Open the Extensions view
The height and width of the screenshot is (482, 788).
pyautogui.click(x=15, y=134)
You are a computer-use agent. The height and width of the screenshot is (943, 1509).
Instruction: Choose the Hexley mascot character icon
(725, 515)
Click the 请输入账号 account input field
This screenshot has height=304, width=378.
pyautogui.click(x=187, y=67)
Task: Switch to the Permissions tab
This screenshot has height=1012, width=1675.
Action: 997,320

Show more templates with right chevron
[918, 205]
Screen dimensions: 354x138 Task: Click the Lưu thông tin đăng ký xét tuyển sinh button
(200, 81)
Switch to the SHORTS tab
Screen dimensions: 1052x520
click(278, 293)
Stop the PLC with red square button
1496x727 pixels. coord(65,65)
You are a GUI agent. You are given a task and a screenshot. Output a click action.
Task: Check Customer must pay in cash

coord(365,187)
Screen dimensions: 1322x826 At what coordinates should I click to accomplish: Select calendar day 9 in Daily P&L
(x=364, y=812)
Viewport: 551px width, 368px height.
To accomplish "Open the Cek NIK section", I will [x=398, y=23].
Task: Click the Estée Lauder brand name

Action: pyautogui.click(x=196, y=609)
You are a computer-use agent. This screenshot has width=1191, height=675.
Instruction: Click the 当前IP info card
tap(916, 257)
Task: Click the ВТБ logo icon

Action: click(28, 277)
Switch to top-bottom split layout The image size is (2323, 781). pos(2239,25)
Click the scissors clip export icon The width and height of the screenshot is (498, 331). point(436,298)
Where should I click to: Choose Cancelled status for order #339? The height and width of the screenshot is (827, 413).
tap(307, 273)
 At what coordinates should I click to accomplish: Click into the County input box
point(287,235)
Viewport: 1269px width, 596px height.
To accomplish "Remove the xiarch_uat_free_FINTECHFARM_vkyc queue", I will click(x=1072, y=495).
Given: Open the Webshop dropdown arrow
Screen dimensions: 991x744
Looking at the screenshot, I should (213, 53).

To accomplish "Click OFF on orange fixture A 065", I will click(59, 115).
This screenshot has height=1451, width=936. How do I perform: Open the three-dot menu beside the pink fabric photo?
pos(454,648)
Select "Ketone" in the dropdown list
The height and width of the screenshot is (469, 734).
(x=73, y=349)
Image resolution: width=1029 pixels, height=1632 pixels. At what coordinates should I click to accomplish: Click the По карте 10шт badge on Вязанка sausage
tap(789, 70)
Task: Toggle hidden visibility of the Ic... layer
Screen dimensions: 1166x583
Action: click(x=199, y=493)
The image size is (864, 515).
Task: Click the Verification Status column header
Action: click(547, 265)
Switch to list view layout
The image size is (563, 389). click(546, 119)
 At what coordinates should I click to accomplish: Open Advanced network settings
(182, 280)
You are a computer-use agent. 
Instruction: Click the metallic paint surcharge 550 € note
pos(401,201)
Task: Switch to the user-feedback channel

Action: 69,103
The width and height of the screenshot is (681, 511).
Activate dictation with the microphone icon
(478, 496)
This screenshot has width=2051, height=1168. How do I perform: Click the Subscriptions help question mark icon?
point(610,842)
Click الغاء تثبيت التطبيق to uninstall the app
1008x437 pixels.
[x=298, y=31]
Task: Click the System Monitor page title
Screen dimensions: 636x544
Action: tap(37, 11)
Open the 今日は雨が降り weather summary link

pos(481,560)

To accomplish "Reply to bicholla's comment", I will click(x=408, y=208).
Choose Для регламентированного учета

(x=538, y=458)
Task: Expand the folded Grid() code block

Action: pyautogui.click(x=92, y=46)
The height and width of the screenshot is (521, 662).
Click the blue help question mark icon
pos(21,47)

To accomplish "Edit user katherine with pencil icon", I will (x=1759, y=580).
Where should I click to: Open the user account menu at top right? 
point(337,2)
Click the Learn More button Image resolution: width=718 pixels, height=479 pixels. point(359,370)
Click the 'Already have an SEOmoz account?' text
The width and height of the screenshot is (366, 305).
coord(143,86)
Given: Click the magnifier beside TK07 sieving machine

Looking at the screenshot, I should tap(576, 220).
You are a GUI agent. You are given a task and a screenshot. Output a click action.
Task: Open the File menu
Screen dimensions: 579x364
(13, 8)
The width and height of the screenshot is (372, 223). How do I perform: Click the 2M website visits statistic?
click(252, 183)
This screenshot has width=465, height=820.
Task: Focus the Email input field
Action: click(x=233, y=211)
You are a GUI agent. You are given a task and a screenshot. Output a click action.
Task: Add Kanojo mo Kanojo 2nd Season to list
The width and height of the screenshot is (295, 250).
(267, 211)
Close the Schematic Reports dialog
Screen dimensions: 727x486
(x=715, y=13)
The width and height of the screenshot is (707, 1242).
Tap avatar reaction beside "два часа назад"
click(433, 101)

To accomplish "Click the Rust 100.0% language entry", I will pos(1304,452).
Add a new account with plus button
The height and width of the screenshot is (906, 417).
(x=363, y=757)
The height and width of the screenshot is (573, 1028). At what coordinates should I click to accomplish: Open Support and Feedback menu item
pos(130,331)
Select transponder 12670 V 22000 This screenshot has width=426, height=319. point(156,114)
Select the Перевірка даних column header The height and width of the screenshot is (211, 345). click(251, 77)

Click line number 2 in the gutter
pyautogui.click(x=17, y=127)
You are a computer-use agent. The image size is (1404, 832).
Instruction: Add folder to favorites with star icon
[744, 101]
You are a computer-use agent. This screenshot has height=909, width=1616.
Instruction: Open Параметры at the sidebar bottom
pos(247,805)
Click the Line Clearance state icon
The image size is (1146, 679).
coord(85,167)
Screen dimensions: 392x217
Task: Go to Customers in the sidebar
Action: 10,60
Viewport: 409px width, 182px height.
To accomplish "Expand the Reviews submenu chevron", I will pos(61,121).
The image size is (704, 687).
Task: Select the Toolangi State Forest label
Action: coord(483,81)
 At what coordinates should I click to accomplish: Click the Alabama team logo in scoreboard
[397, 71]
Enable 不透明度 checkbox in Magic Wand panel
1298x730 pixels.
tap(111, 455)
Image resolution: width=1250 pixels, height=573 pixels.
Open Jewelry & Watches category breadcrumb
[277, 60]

> _DESCRIPTION OF THE TASK_
Render every line of the listing above as a JSON list of strings, one string per line, leaving out blank lines.

> _RESPONSE_
[
  "Open the Extensions view",
  "The height and width of the screenshot is (482, 788).",
  "pyautogui.click(x=15, y=134)",
  "You are a computer-use agent. The height and width of the screenshot is (943, 1509).",
  "Instruction: Choose the Hexley mascot character icon",
  "(725, 515)",
  "Click the 请输入账号 account input field",
  "This screenshot has height=304, width=378.",
  "pyautogui.click(x=187, y=67)",
  "Task: Switch to the Permissions tab",
  "This screenshot has height=1012, width=1675.",
  "Action: 997,320",
  "Show more templates with right chevron",
  "[918, 205]",
  "Screen dimensions: 354x138 Task: Click the Lưu thông tin đăng ký xét tuyển sinh button",
  "(200, 81)",
  "Switch to the SHORTS tab",
  "Screen dimensions: 1052x520",
  "click(278, 293)",
  "Stop the PLC with red square button",
  "1496x727 pixels. coord(65,65)",
  "You are a GUI agent. You are given a task and a screenshot. Output a click action.",
  "Task: Check Customer must pay in cash",
  "coord(365,187)",
  "Screen dimensions: 1322x826 At what coordinates should I click to accomplish: Select calendar day 9 in Daily P&L",
  "(x=364, y=812)",
  "Viewport: 551px width, 368px height.",
  "To accomplish \"Open the Cek NIK section\", I will [x=398, y=23].",
  "Task: Click the Estée Lauder brand name",
  "Action: pyautogui.click(x=196, y=609)",
  "You are a computer-use agent. This screenshot has width=1191, height=675.",
  "Instruction: Click the 当前IP info card",
  "tap(916, 257)",
  "Task: Click the ВТБ logo icon",
  "Action: click(28, 277)",
  "Switch to top-bottom split layout The image size is (2323, 781). pos(2239,25)",
  "Click the scissors clip export icon The width and height of the screenshot is (498, 331). point(436,298)",
  "Where should I click to: Choose Cancelled status for order #339? The height and width of the screenshot is (827, 413).",
  "tap(307, 273)",
  " At what coordinates should I click to accomplish: Click into the County input box",
  "point(287,235)",
  "Viewport: 1269px width, 596px height.",
  "To accomplish \"Remove the xiarch_uat_free_FINTECHFARM_vkyc queue\", I will click(x=1072, y=495).",
  "Given: Open the Webshop dropdown arrow",
  "Screen dimensions: 991x744",
  "Looking at the screenshot, I should (213, 53).",
  "To accomplish \"Click OFF on orange fixture A 065\", I will click(59, 115).",
  "This screenshot has height=1451, width=936. How do I perform: Open the three-dot menu beside the pink fabric photo?",
  "pos(454,648)",
  "Select \"Ketone\" in the dropdown list",
  "The height and width of the screenshot is (469, 734).",
  "(x=73, y=349)",
  "Image resolution: width=1029 pixels, height=1632 pixels. At what coordinates should I click to accomplish: Click the По карте 10шт badge on Вязанка sausage",
  "tap(789, 70)",
  "Task: Toggle hidden visibility of the Ic... layer",
  "Screen dimensions: 1166x583",
  "Action: click(x=199, y=493)",
  "The image size is (864, 515).",
  "Task: Click the Verification Status column header",
  "Action: click(547, 265)",
  "Switch to list view layout",
  "The image size is (563, 389). click(546, 119)",
  " At what coordinates should I click to accomplish: Open Advanced network settings",
  "(182, 280)",
  "You are a computer-use agent. ",
  "Instruction: Click the metallic paint surcharge 550 € note",
  "pos(401,201)",
  "Task: Switch to the user-feedback channel",
  "Action: 69,103",
  "The width and height of the screenshot is (681, 511).",
  "Activate dictation with the microphone icon",
  "(478, 496)",
  "This screenshot has width=2051, height=1168. How do I perform: Click the Subscriptions help question mark icon?",
  "point(610,842)",
  "Click الغاء تثبيت التطبيق to uninstall the app",
  "1008x437 pixels.",
  "[x=298, y=31]",
  "Task: Click the System Monitor page title",
  "Screen dimensions: 636x544",
  "Action: tap(37, 11)",
  "Open the 今日は雨が降り weather summary link",
  "pos(481,560)",
  "To accomplish \"Reply to bicholla's comment\", I will click(x=408, y=208).",
  "Choose Для регламентированного учета",
  "(x=538, y=458)",
  "Task: Expand the folded Grid() code block",
  "Action: pyautogui.click(x=92, y=46)",
  "The height and width of the screenshot is (521, 662).",
  "Click the blue help question mark icon",
  "pos(21,47)",
  "To accomplish \"Edit user katherine with pencil icon\", I will (x=1759, y=580).",
  "Where should I click to: Open the user account menu at top right? ",
  "point(337,2)",
  "Click the Learn More button Image resolution: width=718 pixels, height=479 pixels. point(359,370)",
  "Click the 'Already have an SEOmoz account?' text",
  "The width and height of the screenshot is (366, 305).",
  "coord(143,86)",
  "Given: Click the magnifier beside TK07 sieving machine",
  "Looking at the screenshot, I should tap(576, 220).",
  "You are a GUI agent. You are given a task and a screenshot. Output a click action.",
  "Task: Open the File menu",
  "Screen dimensions: 579x364",
  "(13, 8)",
  "The width and height of the screenshot is (372, 223). How do I perform: Click the 2M website visits statistic?",
  "click(252, 183)",
  "This screenshot has width=465, height=820.",
  "Task: Focus the Email input field",
  "Action: click(x=233, y=211)",
  "You are a GUI agent. You are given a task and a screenshot. Output a click action.",
  "Task: Add Kanojo mo Kanojo 2nd Season to list",
  "The width and height of the screenshot is (295, 250).",
  "(267, 211)",
  "Close the Schematic Reports dialog",
  "Screen dimensions: 727x486",
  "(x=715, y=13)",
  "The width and height of the screenshot is (707, 1242).",
  "Tap avatar reaction beside \"два часа назад\"",
  "click(433, 101)",
  "To accomplish \"Click the Rust 100.0% language entry\", I will pos(1304,452).",
  "Add a new account with plus button",
  "The height and width of the screenshot is (906, 417).",
  "(x=363, y=757)",
  "The height and width of the screenshot is (573, 1028). At what coordinates should I click to accomplish: Open Support and Feedback menu item",
  "pos(130,331)",
  "Select transponder 12670 V 22000 This screenshot has width=426, height=319. point(156,114)",
  "Select the Перевірка даних column header The height and width of the screenshot is (211, 345). click(251, 77)",
  "Click line number 2 in the gutter",
  "pyautogui.click(x=17, y=127)",
  "You are a computer-use agent. The image size is (1404, 832).",
  "Instruction: Add folder to favorites with star icon",
  "[744, 101]",
  "You are a computer-use agent. This screenshot has height=909, width=1616.",
  "Instruction: Open Параметры at the sidebar bottom",
  "pos(247,805)",
  "Click the Line Clearance state icon",
  "The image size is (1146, 679).",
  "coord(85,167)",
  "Screen dimensions: 392x217",
  "Task: Go to Customers in the sidebar",
  "Action: 10,60",
  "Viewport: 409px width, 182px height.",
  "To accomplish \"Expand the Reviews submenu chevron\", I will pos(61,121).",
  "The image size is (704, 687).",
  "Task: Select the Toolangi State Forest label",
  "Action: coord(483,81)",
  " At what coordinates should I click to accomplish: Click the Alabama team logo in scoreboard",
  "[397, 71]",
  "Enable 不透明度 checkbox in Magic Wand panel",
  "1298x730 pixels.",
  "tap(111, 455)",
  "Image resolution: width=1250 pixels, height=573 pixels.",
  "Open Jewelry & Watches category breadcrumb",
  "[277, 60]"
]